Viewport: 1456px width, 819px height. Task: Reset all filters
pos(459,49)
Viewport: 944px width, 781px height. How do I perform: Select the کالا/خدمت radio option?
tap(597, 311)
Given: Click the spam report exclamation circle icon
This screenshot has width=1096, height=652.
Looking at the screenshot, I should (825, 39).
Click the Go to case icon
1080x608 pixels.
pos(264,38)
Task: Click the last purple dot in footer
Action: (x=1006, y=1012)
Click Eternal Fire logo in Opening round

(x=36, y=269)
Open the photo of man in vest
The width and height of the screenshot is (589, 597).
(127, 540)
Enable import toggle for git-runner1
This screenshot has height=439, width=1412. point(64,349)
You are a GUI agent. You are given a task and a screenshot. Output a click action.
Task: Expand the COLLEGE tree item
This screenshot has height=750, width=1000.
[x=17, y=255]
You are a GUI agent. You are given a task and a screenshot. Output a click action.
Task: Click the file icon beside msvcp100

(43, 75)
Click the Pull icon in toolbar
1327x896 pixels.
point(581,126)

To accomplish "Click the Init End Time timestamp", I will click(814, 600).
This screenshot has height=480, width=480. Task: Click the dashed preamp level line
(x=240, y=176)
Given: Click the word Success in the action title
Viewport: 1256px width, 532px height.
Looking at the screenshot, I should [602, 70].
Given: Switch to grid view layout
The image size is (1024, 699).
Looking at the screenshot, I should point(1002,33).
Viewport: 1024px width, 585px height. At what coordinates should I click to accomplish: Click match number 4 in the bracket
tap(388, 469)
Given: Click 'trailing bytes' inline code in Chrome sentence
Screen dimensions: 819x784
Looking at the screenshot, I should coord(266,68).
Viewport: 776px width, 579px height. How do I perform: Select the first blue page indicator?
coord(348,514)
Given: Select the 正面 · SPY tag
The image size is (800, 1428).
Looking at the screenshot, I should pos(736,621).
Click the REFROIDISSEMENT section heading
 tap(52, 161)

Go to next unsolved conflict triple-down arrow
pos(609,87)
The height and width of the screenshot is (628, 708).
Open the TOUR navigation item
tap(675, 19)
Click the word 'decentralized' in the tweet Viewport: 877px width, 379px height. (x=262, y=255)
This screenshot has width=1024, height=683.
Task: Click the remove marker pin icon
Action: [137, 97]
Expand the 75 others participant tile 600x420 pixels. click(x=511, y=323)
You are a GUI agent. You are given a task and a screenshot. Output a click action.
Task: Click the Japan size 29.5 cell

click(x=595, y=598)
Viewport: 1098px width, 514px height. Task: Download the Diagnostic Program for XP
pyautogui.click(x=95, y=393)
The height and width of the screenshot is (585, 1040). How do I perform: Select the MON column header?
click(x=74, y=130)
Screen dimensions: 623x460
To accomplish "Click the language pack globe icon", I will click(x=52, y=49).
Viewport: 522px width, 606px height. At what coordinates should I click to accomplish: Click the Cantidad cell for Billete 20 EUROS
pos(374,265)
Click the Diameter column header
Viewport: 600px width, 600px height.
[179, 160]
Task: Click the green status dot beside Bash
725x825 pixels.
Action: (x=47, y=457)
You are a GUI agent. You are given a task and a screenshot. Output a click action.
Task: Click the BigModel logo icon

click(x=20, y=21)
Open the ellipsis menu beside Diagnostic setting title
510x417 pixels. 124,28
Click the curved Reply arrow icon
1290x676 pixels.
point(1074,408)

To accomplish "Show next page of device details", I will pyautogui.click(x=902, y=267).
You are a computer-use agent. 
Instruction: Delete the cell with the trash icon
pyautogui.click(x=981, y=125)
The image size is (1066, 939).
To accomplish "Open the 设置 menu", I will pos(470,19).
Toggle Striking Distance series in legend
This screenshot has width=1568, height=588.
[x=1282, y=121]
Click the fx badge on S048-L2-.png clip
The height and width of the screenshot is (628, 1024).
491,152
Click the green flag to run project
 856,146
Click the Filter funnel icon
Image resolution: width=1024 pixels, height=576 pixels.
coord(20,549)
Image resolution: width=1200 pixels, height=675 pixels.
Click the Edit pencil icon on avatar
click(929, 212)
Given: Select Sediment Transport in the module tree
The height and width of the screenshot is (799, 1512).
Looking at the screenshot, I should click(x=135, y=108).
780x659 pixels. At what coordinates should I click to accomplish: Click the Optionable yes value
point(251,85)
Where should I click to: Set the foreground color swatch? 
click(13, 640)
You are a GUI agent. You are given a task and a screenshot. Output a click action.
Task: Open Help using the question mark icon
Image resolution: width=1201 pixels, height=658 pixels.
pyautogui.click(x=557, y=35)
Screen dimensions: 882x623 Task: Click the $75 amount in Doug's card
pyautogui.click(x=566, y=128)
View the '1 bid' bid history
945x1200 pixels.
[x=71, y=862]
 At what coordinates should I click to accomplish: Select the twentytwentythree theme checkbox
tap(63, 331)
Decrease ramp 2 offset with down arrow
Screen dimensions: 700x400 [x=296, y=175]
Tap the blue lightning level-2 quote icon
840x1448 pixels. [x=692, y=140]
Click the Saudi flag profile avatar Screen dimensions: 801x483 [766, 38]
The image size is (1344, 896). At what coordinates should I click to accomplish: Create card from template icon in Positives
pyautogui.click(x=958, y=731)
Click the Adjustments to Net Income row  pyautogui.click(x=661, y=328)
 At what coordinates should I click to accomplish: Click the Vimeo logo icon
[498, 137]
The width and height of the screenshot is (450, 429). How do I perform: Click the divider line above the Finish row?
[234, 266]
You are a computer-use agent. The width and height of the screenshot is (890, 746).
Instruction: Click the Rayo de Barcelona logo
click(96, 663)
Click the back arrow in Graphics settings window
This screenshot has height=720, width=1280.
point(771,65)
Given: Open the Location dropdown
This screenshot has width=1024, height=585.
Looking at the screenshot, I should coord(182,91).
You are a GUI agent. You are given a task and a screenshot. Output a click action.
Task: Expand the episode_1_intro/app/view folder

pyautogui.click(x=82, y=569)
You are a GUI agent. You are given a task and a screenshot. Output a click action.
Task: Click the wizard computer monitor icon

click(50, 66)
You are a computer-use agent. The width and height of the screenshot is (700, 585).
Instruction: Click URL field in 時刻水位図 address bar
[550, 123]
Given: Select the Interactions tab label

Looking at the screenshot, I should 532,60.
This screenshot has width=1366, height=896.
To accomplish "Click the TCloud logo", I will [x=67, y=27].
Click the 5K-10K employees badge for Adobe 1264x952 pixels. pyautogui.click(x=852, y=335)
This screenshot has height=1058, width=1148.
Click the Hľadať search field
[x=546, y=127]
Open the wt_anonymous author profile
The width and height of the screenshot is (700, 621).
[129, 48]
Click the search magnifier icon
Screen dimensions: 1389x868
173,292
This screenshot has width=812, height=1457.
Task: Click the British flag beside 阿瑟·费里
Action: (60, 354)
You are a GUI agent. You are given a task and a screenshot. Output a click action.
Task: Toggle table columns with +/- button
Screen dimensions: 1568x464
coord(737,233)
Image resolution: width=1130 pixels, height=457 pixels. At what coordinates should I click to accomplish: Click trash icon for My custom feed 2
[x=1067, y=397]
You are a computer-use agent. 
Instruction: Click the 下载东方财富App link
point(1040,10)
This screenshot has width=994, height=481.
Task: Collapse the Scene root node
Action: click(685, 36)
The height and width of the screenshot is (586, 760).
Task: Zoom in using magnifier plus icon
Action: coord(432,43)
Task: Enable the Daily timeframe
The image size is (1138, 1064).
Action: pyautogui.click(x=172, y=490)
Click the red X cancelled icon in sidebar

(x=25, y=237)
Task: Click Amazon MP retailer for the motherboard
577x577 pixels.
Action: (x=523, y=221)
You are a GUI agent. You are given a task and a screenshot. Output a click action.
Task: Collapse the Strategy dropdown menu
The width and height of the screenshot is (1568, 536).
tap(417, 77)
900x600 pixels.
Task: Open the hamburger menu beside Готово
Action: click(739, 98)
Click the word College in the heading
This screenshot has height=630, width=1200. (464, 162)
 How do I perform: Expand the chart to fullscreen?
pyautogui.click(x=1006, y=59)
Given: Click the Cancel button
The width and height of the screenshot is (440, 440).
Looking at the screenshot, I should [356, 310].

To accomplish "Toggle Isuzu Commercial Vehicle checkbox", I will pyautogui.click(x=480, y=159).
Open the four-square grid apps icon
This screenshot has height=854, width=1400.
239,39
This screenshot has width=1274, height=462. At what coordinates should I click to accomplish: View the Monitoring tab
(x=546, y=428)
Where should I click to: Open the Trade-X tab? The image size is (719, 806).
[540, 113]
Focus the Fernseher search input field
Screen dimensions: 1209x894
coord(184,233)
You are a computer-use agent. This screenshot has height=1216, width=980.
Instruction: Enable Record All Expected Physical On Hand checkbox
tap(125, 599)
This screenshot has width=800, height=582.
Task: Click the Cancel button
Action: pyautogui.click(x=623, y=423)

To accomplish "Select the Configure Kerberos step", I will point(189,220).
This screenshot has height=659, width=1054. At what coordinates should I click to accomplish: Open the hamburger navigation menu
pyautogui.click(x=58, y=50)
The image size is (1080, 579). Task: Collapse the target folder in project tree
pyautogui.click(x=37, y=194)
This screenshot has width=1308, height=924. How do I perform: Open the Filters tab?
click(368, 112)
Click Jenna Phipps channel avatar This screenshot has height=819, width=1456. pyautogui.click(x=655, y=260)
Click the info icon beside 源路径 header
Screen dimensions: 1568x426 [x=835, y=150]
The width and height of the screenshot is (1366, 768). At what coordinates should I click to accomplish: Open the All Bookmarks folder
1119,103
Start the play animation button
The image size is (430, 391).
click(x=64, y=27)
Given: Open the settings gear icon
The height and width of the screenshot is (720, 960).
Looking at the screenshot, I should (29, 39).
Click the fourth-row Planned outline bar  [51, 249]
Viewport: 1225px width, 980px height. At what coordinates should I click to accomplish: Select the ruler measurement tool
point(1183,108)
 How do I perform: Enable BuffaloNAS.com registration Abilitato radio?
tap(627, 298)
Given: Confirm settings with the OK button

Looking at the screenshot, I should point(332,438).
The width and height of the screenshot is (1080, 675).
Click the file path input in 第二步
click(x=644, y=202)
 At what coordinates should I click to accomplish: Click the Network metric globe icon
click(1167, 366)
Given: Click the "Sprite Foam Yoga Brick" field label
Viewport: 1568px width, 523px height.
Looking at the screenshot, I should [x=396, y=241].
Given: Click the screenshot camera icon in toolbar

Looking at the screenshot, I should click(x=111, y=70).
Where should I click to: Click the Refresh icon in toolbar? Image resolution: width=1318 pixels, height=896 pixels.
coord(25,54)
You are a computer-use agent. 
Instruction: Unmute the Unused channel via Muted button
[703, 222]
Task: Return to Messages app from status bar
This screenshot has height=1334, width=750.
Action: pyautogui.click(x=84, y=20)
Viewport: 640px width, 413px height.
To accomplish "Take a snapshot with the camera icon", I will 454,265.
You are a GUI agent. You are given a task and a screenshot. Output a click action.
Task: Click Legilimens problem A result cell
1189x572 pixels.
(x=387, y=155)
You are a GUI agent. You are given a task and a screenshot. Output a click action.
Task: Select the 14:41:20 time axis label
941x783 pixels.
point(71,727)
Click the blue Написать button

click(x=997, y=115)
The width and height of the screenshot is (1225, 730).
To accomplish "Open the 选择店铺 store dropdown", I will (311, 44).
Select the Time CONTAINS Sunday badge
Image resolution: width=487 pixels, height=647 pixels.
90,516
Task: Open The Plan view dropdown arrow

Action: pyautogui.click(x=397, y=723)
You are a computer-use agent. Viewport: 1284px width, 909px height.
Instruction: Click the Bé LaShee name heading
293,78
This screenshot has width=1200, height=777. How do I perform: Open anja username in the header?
■ ■ ■
## Prompt
Nothing but the lines from the first line of the listing above through the line holding "Given: Click the spam" should be reproduced, and each must match exactly.

## Result of this exercise
Viewport: 1456px width, 819px height. Task: Reset all filters
pos(459,49)
Viewport: 944px width, 781px height. How do I perform: Select the کالا/خدمت radio option?
tap(597, 311)
Given: Click the spam report exclamation circle icon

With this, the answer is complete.